Die Bretagne, die WM und Pat Metheny

Selten habe ich mich bei der Planung einer Reise mehr verhauen als in diesem Jahr. Schon im letzten Jahr haben wir festgelegt, dass wird die erste Juliwoche in der Bretagne verbringen werden. Dass wir dabei die Fußball-WM vergessen haben, nun ja, auch in Frankreich wird es Fernsehen geben, aber gestern flatterte das aktuelle Programm der Jazz Baltica in Salzau ins Haus, und wer spielt da am 30. Juni und am 1. Juli? Yes, Pat Metheny! Und ich bin nicht da. Shit.
Am 30. Juni spielt er mit seinem Trio, wobei nicht Christian McBride, sondern Scott Colley am Bass dabei sein wird. Scott Colley ist in den letzten Jahren vor allem durch seine Zusammenarbeit mit Jim Hall bekannt geworden. Gerade läuft hier ein Bootleg vom Hall-Colley-Duo, aufgenommen 1997 in Groningen. Sehr schön.
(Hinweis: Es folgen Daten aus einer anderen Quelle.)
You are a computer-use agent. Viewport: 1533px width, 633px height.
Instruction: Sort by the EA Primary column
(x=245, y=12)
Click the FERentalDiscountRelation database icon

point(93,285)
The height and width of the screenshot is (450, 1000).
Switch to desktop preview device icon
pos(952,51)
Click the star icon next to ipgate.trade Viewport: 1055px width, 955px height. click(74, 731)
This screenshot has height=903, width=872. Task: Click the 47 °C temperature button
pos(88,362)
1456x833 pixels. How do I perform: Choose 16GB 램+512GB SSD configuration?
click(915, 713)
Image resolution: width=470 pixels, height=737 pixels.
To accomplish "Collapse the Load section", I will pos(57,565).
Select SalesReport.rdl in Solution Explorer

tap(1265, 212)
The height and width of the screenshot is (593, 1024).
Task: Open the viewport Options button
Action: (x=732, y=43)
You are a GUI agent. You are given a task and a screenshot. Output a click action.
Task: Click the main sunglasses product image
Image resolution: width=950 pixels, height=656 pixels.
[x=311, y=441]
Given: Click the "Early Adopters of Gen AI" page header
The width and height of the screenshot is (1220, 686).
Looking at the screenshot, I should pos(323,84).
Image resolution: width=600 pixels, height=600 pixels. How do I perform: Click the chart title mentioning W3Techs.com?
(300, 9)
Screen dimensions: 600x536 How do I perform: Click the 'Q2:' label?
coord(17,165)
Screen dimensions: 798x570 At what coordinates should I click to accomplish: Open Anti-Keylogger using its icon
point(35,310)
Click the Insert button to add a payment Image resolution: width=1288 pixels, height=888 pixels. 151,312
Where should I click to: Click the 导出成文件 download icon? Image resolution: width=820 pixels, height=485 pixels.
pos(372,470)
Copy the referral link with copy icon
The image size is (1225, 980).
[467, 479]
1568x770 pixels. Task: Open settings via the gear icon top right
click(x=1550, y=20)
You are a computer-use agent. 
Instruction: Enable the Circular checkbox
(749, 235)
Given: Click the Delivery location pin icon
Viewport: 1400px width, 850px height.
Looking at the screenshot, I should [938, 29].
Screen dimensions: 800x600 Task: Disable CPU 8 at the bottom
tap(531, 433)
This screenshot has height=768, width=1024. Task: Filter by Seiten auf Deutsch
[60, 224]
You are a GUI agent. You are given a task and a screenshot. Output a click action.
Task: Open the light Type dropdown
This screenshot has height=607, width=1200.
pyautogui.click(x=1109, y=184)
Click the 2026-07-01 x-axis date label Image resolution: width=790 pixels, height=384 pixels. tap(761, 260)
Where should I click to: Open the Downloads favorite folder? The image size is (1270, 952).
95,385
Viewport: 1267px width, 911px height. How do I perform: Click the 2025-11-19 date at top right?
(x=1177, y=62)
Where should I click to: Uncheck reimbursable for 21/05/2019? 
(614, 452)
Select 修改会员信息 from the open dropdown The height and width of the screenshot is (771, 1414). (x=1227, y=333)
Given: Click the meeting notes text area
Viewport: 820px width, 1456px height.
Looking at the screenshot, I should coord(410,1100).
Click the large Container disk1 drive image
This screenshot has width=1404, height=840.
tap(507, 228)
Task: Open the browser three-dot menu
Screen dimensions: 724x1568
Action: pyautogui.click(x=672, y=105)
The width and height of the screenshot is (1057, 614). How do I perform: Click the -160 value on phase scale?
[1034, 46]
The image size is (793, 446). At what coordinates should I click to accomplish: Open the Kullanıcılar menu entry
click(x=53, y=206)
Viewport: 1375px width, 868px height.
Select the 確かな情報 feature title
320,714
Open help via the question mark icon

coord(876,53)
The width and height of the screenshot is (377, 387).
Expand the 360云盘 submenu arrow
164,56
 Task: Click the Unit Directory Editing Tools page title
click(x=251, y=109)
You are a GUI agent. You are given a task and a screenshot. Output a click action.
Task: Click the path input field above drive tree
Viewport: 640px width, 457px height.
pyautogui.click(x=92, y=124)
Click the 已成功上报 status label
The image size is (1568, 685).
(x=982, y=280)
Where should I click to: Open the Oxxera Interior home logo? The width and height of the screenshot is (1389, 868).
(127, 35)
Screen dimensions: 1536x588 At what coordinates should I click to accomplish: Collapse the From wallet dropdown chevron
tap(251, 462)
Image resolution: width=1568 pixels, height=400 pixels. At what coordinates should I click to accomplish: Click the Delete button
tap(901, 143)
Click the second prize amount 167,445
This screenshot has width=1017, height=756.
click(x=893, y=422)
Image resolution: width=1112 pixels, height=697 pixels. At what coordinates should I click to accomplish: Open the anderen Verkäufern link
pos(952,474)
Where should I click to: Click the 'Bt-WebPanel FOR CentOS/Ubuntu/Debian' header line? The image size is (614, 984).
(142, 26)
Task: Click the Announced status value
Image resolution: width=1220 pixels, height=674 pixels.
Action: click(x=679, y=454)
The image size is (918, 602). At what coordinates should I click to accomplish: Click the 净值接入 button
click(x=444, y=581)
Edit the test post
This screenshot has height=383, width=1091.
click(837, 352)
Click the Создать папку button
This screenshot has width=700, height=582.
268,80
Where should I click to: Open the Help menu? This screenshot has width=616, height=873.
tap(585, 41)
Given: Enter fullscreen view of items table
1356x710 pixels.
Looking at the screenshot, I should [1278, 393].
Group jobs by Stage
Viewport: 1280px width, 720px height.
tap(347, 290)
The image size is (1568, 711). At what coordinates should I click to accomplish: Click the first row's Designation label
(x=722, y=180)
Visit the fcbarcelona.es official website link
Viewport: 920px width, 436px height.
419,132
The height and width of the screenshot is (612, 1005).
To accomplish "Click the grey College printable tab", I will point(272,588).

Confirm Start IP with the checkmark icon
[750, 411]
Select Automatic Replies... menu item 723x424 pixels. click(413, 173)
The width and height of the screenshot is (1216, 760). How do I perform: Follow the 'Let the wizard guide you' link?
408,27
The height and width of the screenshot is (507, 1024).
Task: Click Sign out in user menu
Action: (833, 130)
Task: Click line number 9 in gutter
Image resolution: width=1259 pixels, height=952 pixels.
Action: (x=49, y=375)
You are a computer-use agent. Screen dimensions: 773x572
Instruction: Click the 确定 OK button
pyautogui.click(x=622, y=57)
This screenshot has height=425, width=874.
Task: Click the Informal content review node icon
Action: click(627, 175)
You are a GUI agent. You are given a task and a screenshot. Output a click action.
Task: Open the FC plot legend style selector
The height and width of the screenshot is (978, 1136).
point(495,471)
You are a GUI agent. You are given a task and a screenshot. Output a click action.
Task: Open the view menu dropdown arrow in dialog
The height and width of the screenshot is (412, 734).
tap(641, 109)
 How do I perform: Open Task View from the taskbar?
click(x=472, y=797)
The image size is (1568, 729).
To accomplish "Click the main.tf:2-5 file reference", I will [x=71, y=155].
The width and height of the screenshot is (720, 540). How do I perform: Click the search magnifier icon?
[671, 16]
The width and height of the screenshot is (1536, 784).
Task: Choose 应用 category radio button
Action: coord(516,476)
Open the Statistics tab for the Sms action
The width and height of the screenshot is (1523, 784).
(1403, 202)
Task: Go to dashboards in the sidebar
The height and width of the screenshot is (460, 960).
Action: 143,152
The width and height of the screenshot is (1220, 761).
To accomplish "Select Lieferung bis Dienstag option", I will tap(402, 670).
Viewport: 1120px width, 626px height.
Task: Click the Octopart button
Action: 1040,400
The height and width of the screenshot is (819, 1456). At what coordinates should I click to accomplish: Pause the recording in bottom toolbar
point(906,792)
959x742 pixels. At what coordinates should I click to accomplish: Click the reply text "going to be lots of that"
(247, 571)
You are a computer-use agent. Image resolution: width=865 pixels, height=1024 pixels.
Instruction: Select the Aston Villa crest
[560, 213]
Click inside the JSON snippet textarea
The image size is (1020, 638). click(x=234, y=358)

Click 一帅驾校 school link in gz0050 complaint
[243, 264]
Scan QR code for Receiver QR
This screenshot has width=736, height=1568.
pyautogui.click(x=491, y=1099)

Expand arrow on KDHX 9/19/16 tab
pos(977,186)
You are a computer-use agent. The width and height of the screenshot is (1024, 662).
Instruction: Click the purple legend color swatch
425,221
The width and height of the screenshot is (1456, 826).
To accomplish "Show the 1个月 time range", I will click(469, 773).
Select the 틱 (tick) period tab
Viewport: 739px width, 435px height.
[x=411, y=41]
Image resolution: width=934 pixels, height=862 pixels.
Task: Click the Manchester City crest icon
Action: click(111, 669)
(Ach ja, Jim Hall und Pat Metheny: Wenn Sie hören wollen, wo Pat Metheny sein Soundideal her hat, müssen Sie sich Jim Halls “Concierto” anhören. Eine der besten Jazz-Gitarren-Platten überhaupt. Da ist nicht nur alles drin, was Jim Hall so faszinierend und einflussreich gemacht hat, da ist auch der prototypische Pat-Metheny-Sound drauf, und zwar in einer Eindeutigkeit, wie ich sie von keiner anderen Jim-Hall-Aufnahme her kenne.)

“Artist in Residence” bei der Jazz Baltica ist übrigens Brad Mehldau, zu dessen Qualitäten man nicht mehr viel sagen muss. Was ich noch verpassen werde: Lizz Wright, das Bill Frisell Quintet und ein Special mit Nils Landgren, Christopher Dell und dem grandiosen Bassisten Lars Danielsson (der für mich der legitime Erbe von Niels-Henning Örsted-Pedersen ist).

Nun gibt es für all dies Ungemach einen kleinen Trost, und das sind die wundervollen Podcasts von Pat Metheny. Vor wenigen Tagen ist der zweite erschienen, und Pat erzählt diesmal, warum das jüngst bei Nonesuch wiederveröffentlichte Album “Still Life (Talking)” für die Pat Metheny Group so bedeutsam war, wie es zu dem enormen kommerziellen Erfolg gekommen ist und wie er nach einer zweitägigen Audition in Brasilien einen Percussionisten gefunden hat, der allen anderen um “Lichtjahre voraus war”. Den Podcast gibt es am einfachsten über iTunes, da die PMG-Homepage leider etwas ungepflegt und chaotisch geworden ist.

4 Responses to Die Bretagne, die WM und Pat Metheny

  1. Reinhard Vogt 30. Mai 2006 at 15:40 #

    Hallo,
    als Bretagne- und Jazzliebhaber bin ich auf Ihren Blog gestoßen. Leider war ich noch nie in Salzau. Ich habe Pat Metheny vor einem Jahr auf dem Freiburger Zelt-Musik festival gesehen; gleiche (Trio)Besetzung wie jetzt in Salzau. Es war ein umwerfendes Konzert; tolles Publikum. 3 Stunden – nonstop – Pat wollte gar nicht mehr aufhören. Meine große Liebe ist Oregon. Zuletzt gehört in Leipzig im November 2005. Leider ein sehr müdes Publikum; es waren zuvor bereits zwei Konzerte und für die Leipziger schien Orgeon doch was völlig unbekanntes zu sein.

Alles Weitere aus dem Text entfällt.